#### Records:
[Start]

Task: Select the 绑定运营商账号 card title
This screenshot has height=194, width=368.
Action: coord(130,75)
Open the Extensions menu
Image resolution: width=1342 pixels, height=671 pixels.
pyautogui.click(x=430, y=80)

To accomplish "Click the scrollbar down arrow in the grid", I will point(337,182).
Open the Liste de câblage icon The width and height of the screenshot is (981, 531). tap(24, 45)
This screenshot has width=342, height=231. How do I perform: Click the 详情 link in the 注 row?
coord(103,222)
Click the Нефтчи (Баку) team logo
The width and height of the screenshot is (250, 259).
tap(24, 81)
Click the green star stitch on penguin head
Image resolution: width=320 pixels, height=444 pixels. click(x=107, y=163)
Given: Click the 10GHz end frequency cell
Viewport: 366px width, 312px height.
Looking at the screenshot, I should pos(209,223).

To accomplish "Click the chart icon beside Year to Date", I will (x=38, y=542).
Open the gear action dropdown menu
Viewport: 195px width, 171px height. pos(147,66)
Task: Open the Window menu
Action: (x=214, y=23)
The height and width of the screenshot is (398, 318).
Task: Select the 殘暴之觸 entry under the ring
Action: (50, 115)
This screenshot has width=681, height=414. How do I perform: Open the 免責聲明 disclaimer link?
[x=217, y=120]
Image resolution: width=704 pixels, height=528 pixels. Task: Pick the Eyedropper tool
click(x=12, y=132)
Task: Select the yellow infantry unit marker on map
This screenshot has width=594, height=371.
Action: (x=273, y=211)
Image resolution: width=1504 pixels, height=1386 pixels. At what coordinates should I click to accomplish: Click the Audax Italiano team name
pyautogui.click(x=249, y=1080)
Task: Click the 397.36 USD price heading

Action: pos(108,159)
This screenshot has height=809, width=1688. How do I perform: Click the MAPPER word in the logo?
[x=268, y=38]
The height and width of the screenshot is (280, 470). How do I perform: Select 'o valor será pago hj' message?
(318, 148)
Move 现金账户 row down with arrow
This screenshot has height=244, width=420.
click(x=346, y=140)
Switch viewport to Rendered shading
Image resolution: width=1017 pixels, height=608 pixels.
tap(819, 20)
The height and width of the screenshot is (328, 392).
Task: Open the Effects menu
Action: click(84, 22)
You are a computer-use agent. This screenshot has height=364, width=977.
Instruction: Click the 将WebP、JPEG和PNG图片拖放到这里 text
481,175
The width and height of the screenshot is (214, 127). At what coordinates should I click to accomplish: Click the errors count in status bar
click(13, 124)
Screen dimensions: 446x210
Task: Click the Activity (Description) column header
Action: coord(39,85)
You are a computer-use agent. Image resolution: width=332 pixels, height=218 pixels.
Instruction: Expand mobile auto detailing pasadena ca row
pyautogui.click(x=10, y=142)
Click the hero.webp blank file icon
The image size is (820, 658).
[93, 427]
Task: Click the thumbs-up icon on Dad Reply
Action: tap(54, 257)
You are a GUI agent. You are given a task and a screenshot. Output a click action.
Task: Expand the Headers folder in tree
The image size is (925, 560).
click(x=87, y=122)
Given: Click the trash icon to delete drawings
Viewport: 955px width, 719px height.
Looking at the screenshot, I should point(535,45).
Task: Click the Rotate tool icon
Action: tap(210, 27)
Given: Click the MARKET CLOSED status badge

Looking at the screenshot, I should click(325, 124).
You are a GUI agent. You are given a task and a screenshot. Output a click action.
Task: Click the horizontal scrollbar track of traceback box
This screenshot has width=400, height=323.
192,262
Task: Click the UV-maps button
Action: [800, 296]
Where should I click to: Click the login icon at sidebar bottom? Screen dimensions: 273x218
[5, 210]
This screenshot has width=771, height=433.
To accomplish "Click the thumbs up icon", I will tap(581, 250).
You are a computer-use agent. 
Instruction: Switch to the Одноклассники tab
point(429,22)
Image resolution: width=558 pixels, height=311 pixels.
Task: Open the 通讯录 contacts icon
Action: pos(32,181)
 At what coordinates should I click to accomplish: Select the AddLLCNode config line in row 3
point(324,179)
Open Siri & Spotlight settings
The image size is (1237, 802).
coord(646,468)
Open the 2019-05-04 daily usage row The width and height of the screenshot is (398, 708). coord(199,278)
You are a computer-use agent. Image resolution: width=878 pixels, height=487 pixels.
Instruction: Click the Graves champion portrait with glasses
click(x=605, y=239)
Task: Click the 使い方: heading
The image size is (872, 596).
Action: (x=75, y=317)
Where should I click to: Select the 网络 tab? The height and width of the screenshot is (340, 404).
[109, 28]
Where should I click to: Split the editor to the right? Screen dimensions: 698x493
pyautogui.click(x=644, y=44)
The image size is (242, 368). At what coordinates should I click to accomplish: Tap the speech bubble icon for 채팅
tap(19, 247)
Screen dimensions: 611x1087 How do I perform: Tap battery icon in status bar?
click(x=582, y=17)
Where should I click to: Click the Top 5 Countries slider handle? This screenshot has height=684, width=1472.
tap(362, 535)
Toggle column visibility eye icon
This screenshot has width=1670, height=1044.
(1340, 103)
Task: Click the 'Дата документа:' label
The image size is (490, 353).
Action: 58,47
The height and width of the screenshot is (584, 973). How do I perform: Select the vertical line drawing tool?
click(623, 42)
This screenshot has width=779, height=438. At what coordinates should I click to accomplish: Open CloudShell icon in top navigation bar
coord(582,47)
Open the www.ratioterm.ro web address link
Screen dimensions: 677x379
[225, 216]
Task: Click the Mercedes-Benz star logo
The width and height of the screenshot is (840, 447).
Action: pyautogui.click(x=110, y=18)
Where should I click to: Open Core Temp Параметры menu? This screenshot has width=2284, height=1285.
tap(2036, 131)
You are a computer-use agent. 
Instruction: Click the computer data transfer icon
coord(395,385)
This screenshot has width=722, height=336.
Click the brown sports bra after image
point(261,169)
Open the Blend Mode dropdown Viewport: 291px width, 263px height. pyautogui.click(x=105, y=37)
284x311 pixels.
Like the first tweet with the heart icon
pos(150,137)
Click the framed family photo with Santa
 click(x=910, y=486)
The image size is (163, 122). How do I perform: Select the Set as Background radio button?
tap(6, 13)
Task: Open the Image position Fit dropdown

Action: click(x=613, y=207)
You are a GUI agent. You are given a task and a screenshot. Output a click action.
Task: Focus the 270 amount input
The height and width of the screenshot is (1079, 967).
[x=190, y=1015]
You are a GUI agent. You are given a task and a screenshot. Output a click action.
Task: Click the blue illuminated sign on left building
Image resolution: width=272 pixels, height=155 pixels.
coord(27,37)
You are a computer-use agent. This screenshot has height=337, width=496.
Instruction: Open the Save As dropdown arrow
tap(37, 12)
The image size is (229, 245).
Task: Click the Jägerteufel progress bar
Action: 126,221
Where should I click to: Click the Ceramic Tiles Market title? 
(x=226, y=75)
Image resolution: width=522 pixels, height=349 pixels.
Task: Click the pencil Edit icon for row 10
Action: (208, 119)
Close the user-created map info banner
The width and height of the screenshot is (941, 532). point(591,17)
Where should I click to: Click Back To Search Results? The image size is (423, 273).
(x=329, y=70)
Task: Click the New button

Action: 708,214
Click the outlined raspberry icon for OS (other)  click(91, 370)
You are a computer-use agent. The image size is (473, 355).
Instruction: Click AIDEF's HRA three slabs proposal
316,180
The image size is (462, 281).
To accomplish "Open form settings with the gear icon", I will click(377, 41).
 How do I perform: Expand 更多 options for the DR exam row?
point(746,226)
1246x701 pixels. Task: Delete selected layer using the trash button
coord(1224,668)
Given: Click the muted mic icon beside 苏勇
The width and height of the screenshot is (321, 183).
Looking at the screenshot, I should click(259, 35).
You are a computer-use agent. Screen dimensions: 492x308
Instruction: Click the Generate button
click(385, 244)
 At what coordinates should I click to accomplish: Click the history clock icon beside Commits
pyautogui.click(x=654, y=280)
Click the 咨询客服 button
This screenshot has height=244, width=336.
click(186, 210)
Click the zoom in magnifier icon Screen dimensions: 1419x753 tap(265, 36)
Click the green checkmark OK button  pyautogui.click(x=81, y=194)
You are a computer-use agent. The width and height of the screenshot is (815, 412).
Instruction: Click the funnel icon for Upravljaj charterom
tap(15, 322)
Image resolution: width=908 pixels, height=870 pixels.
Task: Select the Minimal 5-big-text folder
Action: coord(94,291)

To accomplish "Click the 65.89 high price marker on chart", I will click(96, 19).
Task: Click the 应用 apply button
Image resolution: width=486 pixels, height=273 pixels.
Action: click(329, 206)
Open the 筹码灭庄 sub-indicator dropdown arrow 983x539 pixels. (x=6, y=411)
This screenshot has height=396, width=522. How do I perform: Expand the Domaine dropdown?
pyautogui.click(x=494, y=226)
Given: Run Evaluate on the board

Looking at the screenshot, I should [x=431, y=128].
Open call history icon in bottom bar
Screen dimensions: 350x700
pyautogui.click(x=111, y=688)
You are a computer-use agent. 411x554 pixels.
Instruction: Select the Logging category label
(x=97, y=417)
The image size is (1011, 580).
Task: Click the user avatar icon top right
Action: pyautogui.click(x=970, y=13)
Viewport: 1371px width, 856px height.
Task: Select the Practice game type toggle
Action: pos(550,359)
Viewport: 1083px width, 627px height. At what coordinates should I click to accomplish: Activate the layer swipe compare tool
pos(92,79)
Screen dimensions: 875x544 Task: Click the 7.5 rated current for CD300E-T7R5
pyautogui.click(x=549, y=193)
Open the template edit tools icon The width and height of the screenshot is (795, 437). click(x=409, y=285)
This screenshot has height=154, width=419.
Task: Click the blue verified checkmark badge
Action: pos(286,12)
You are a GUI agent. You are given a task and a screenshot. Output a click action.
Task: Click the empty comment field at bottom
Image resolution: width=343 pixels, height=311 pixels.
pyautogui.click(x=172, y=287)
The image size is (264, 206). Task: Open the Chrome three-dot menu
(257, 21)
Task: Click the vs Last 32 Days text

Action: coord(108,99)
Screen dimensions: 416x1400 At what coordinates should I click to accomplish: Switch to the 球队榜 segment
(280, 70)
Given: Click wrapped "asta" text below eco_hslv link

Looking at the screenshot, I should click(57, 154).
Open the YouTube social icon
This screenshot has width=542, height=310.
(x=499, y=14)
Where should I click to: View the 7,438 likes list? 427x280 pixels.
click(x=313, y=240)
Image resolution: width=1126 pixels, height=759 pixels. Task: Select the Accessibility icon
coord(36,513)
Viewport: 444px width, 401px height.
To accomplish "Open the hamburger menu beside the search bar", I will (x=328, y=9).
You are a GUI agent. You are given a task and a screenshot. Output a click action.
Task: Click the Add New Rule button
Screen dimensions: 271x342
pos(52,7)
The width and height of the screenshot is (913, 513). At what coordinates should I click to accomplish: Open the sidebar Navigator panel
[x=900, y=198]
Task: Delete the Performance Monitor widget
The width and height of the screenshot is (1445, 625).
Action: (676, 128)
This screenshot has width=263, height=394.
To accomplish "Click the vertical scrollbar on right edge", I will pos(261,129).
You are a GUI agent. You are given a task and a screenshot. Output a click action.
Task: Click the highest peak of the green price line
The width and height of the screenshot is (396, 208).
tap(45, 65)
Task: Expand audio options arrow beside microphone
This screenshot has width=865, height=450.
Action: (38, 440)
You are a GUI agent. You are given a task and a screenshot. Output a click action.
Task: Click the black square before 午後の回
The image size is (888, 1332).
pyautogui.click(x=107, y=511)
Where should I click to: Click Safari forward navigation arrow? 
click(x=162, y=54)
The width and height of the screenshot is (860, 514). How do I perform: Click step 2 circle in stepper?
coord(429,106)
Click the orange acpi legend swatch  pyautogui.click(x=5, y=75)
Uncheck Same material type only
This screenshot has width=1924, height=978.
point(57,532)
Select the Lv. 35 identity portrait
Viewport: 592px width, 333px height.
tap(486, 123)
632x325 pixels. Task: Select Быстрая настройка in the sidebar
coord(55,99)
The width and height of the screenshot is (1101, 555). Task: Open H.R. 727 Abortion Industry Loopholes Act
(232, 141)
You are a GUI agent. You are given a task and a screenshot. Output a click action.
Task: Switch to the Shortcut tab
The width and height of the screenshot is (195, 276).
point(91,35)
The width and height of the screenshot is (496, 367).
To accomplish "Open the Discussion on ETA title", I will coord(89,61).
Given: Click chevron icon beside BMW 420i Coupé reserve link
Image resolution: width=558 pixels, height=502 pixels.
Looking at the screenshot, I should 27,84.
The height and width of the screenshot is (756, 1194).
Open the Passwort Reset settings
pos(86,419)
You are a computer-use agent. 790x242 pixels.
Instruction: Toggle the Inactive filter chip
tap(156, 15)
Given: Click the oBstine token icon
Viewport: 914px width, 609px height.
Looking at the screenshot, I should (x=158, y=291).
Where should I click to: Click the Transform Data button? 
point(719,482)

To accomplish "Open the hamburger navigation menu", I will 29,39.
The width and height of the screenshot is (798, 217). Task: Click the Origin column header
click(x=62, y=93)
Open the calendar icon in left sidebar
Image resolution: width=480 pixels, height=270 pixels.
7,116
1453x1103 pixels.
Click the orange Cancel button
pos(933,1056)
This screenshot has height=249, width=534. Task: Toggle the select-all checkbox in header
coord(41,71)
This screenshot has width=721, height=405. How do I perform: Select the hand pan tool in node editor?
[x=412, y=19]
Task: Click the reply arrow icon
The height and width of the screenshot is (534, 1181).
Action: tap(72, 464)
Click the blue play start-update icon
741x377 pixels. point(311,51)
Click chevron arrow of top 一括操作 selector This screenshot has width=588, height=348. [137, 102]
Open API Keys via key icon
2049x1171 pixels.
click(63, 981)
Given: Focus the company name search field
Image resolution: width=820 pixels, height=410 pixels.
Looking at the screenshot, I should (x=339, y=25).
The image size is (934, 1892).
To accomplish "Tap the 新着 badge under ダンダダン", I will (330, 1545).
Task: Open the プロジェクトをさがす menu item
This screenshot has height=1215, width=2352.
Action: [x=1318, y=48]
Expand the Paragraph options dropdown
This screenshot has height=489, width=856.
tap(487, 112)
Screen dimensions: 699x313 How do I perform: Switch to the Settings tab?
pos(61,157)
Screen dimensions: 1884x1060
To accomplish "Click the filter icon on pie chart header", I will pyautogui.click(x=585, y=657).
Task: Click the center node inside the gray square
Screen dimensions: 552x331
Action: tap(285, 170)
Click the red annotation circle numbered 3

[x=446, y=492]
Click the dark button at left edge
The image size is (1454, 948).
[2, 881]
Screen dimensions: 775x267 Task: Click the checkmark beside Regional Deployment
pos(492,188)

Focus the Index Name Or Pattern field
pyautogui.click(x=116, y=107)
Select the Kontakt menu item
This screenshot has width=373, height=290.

[End]

Output the Records as a Markdown table with the columns No. and Line, one row per line and blank lines omitted. Start at the first line of the Records and end after the line containing "Action: (x=273, y=211)".

#### Task answer:
| No. | Line |
|---|---|
| 1 | Task: Select the 绑定运营商账号 card title |
| 2 | This screenshot has height=194, width=368. |
| 3 | Action: coord(130,75) |
| 4 | Open the Extensions menu |
| 5 | Image resolution: width=1342 pixels, height=671 pixels. |
| 6 | pyautogui.click(x=430, y=80) |
| 7 | To accomplish "Click the scrollbar down arrow in the grid", I will point(337,182). |
| 8 | Open the Liste de câblage icon The width and height of the screenshot is (981, 531). tap(24, 45) |
| 9 | This screenshot has width=342, height=231. How do I perform: Click the 详情 link in the 注 row? |
| 10 | coord(103,222) |
| 11 | Click the Нефтчи (Баку) team logo |
| 12 | The width and height of the screenshot is (250, 259). |
| 13 | tap(24, 81) |
| 14 | Click the green star stitch on penguin head |
| 15 | Image resolution: width=320 pixels, height=444 pixels. click(x=107, y=163) |
| 16 | Given: Click the 10GHz end frequency cell |
| 17 | Viewport: 366px width, 312px height. |
| 18 | Looking at the screenshot, I should pos(209,223). |
| 19 | To accomplish "Click the chart icon beside Year to Date", I will (x=38, y=542). |
| 20 | Open the gear action dropdown menu |
| 21 | Viewport: 195px width, 171px height. pos(147,66) |
| 22 | Task: Open the Window menu |
| 23 | Action: (x=214, y=23) |
| 24 | The height and width of the screenshot is (398, 318). |
| 25 | Task: Select the 殘暴之觸 entry under the ring |
| 26 | Action: (50, 115) |
| 27 | This screenshot has width=681, height=414. How do I perform: Open the 免責聲明 disclaimer link? |
| 28 | [x=217, y=120] |
| 29 | Image resolution: width=704 pixels, height=528 pixels. Task: Pick the Eyedropper tool |
| 30 | click(x=12, y=132) |
| 31 | Task: Select the yellow infantry unit marker on map |
| 32 | This screenshot has width=594, height=371. |
| 33 | Action: (x=273, y=211) |